There has been some thought-provoking material published at the Natural News.com site about the ill-effects of chemotherapy on cancer treatment, that this does not get to the root of the cancer problem, but in the case of breast cancer, and maybe other cancers, may spread it:
  https://www.naturalnews.com/2017-07-10-chemotherapy-found-to-spread-cancer-throughout-the-body-warn-scientists.html
  https://www.naturalnews.com/2018-07-18-health-basics-quiz-which-kills-more-americans-cancer-or-chemotherapy.html

“A new study published in the journal Science Translational Medicine earlier this month proved what we have been saying for decades; conventional cancer treatments cause more cancer. A team of scientists at New York’s Albert Einstein College of Medicine has found compelling evidence that chemotherapy is only a short-term solution. Eventually, the drugs will make you sick again, pushing patients towards a second round of expensive treatments. Clever money generating trick: Instead of helping patients to get rid of the disease, they temporarily put it on hold so they can take the dollars twice. The New York scientists explained that while shrinking the tumors, chemotherapy simultaneously opens new doorways for tumors to spread into the blood system, triggering more aggressive tumors which often result in death. The researchers believe toxic chemo drugs switch on repair mechanisms in the body that allow tumors to grow back faster. Furthermore, Dr. George Karagiannis, lead author of the study, and his team found that two common chemo drugs increased the number of “doorways” on blood vessels which allowed cancer cells to spread to other parts of the body. The team also discovered that chemotherapy increased the number of cancer cells circulating the body and lungs of mice.”
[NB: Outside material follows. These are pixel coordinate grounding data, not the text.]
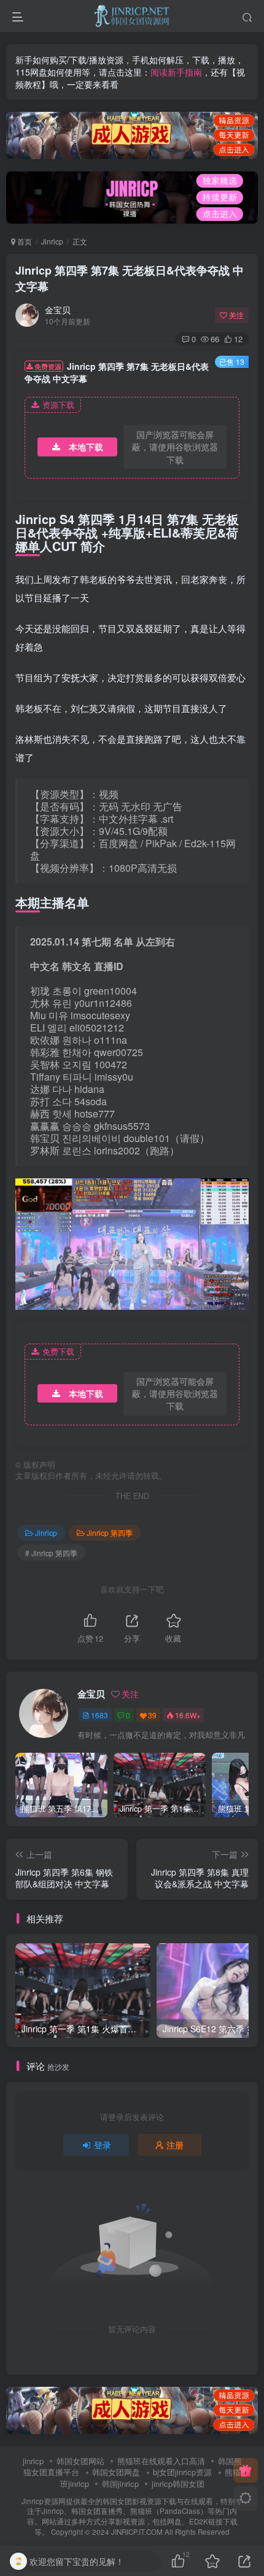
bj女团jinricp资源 (182, 2472)
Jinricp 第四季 (110, 1532)
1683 (99, 1715)
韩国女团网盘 (116, 2472)
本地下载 (86, 446)
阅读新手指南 (176, 72)
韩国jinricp (120, 2483)
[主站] (245, 2470)
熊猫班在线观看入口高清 (161, 2461)
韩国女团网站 (80, 2461)
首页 (23, 241)
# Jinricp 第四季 (51, 1553)
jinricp (33, 2461)
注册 (175, 2145)
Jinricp (52, 241)
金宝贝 (58, 309)
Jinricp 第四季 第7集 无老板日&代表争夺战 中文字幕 (129, 278)
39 (152, 1715)
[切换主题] (245, 2498)
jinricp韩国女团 (178, 2483)
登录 (102, 2145)
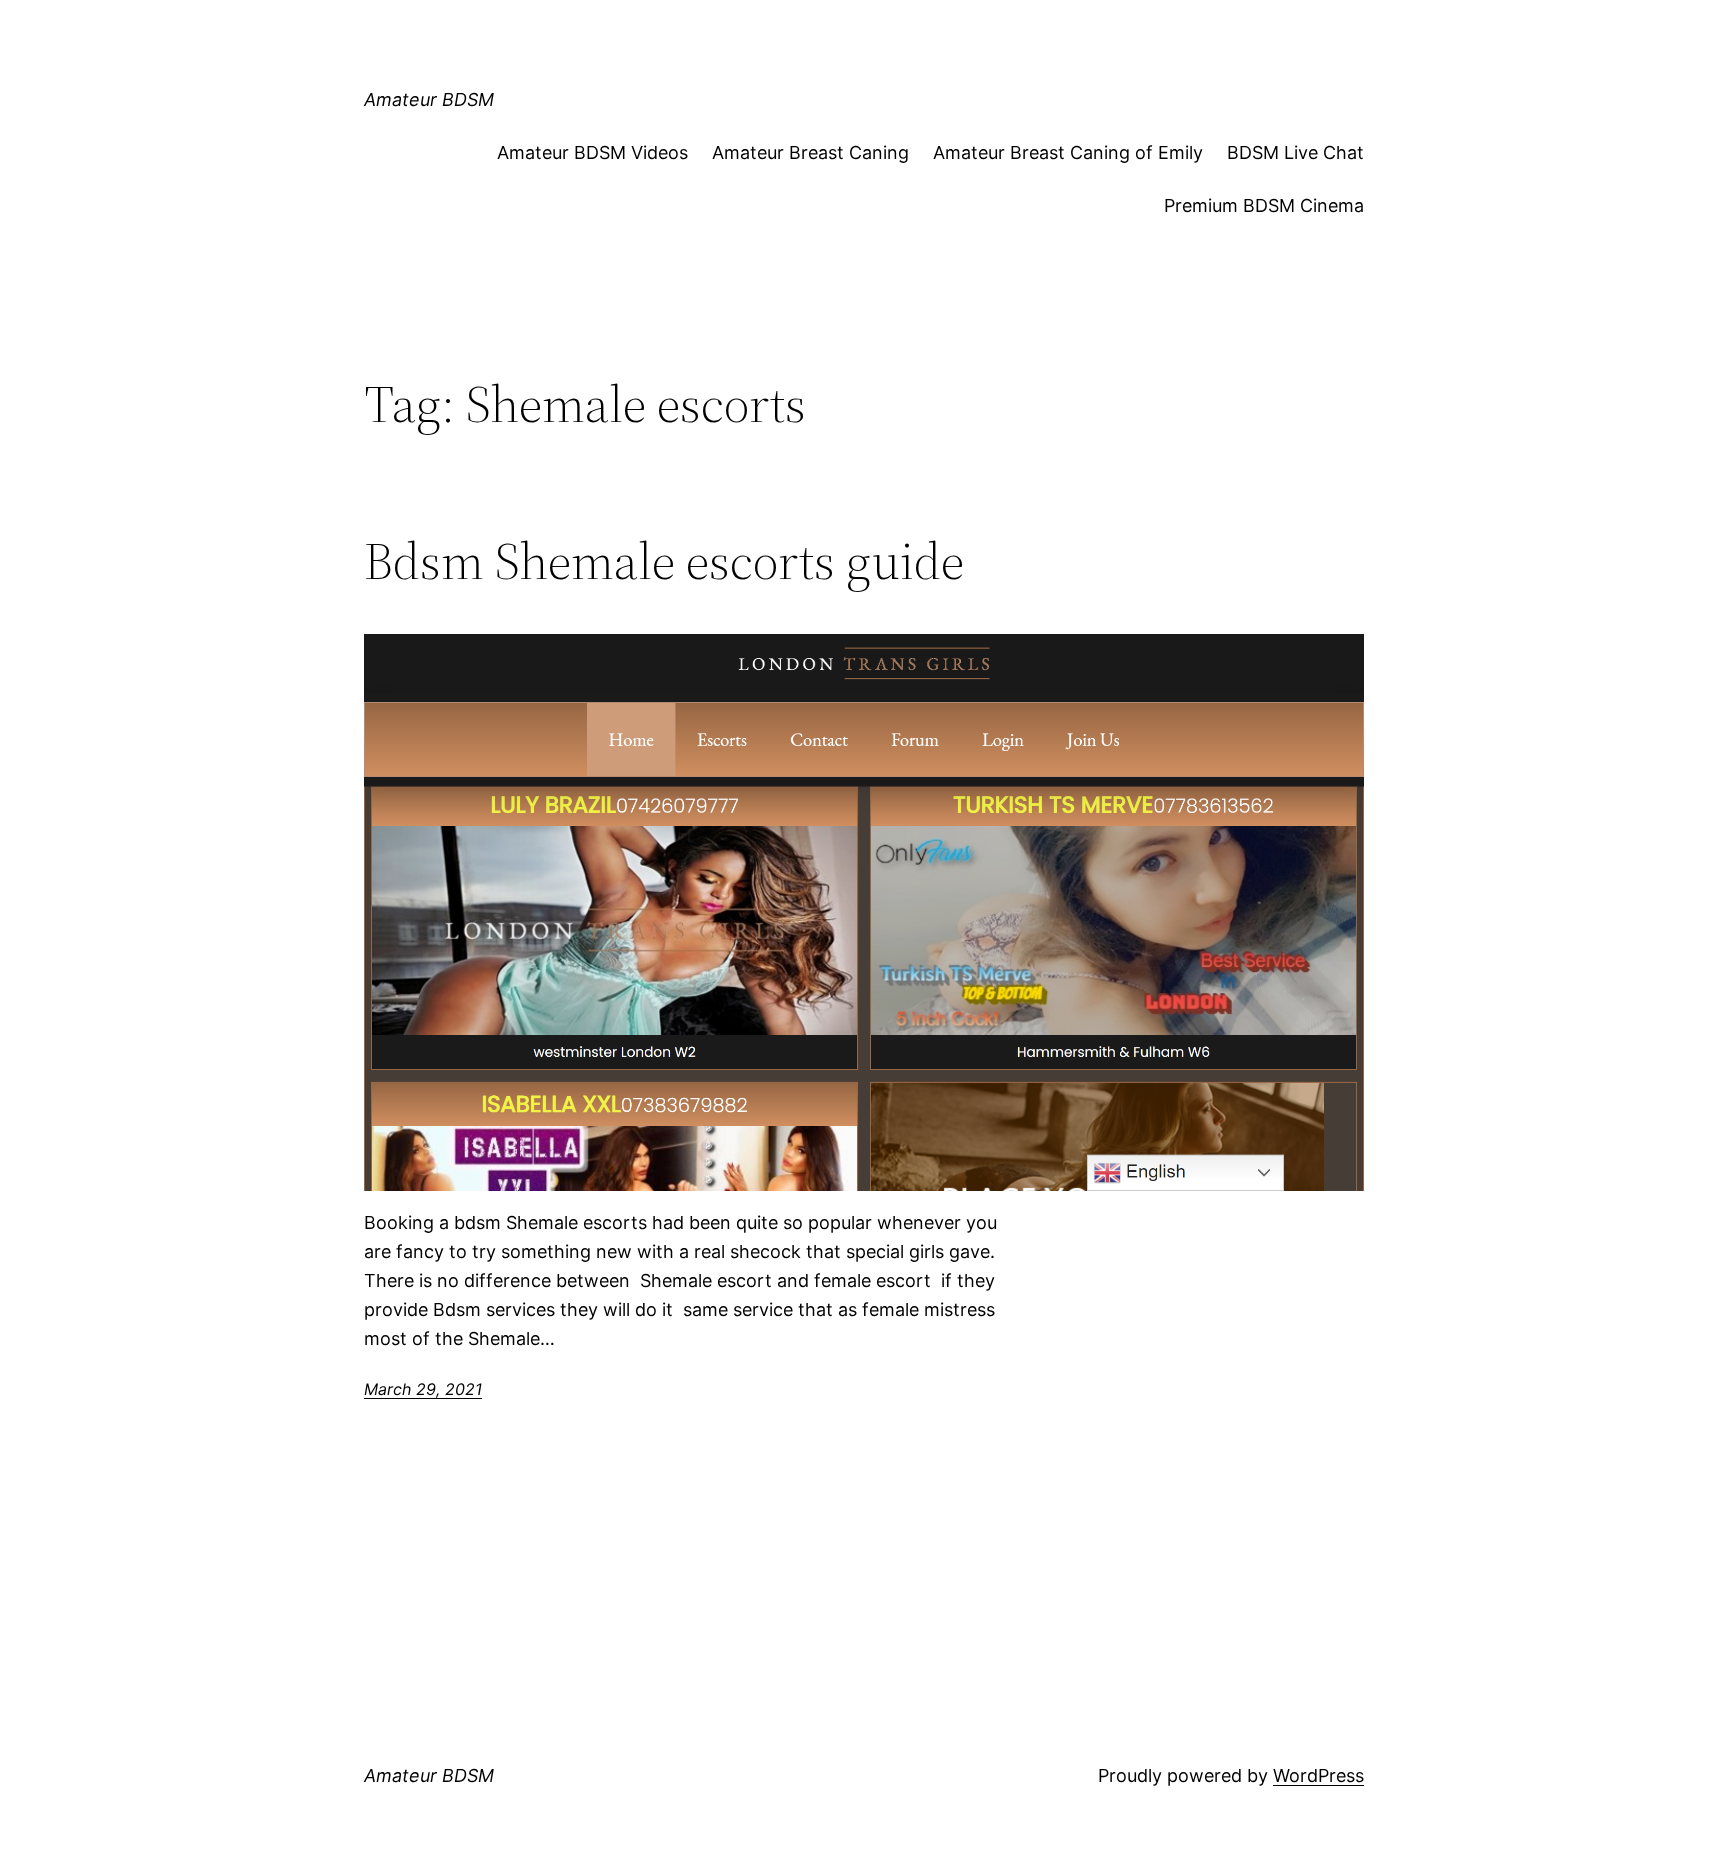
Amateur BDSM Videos (592, 152)
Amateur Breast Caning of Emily (1068, 152)
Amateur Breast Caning (810, 152)
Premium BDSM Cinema (1264, 205)
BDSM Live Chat (1295, 152)
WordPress (1318, 1775)
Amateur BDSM (429, 99)
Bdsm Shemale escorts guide (664, 561)
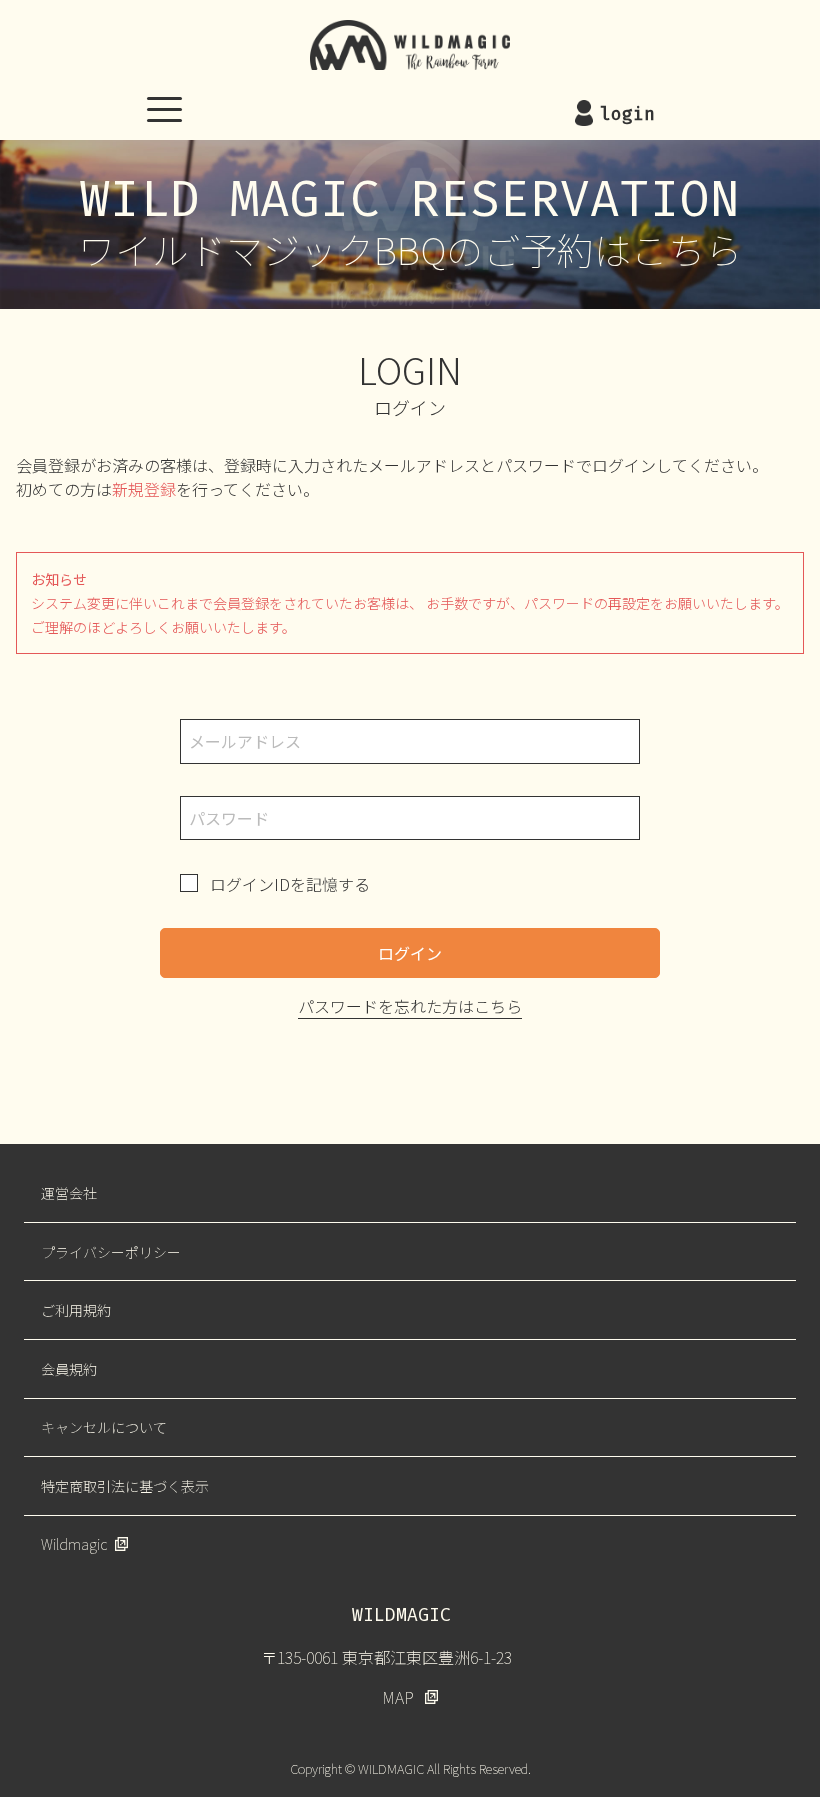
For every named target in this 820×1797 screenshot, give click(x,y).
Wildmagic (74, 1544)
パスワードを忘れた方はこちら (410, 1006)
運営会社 (69, 1193)
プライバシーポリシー (111, 1252)
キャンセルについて (104, 1427)
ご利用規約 (76, 1310)
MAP (398, 1697)
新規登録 (144, 489)
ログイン (410, 953)
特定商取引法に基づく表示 (125, 1486)
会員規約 (69, 1369)
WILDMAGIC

     The original paper is:
  http://stm.sciencemag.org/content/9/397/eaan0026.full
with this abstract:

“Breast cancer cells disseminate through TIE2/MENACalc/MENAINV-dependent cancer cell intravasation sites, called tumor microenvironment of metastasis (TMEM), which are clinically validated as prognostic markers of metastasis in breast cancer patients. Using fixed tissue and intravital imaging of a PyMT murine model and patient-derived xenografts, we show that chemotherapy increases the density and activity of TMEM sites and Mena expression and promotes distant metastasis. Moreover, in the residual breast cancers of patients treated with neoadjuvant paclitaxel after doxorubicin plus cyclophosphamide, TMEM score and its mechanistically connected MENAINV isoform expression pattern were both increased, suggesting that chemotherapy, despite decreasing tumor size, increases the risk of metastatic dissemination. Chemotherapy-induced TMEM activity and cancer cell dissemination were reversed by either administration of the TIE2 inhibitor rebastinib or knockdown of the MENAgene. Our results indicate that TMEM score increases and MENA isoform expression pattern changes with chemotherapy and can be used in predicting prometastatic changes in response to chemotherapy. Furthermore, inhibitors of TMEM function may improve clinical benefits of chemotherapy in the neoadjuvant setting or in metastatic disease.”

     In a nutshell, chemotherapy for breast cancer, may increase the entry of cancer cells into the vasculature, even after killing the initial cancer cells, thus enabling the cancer to spread.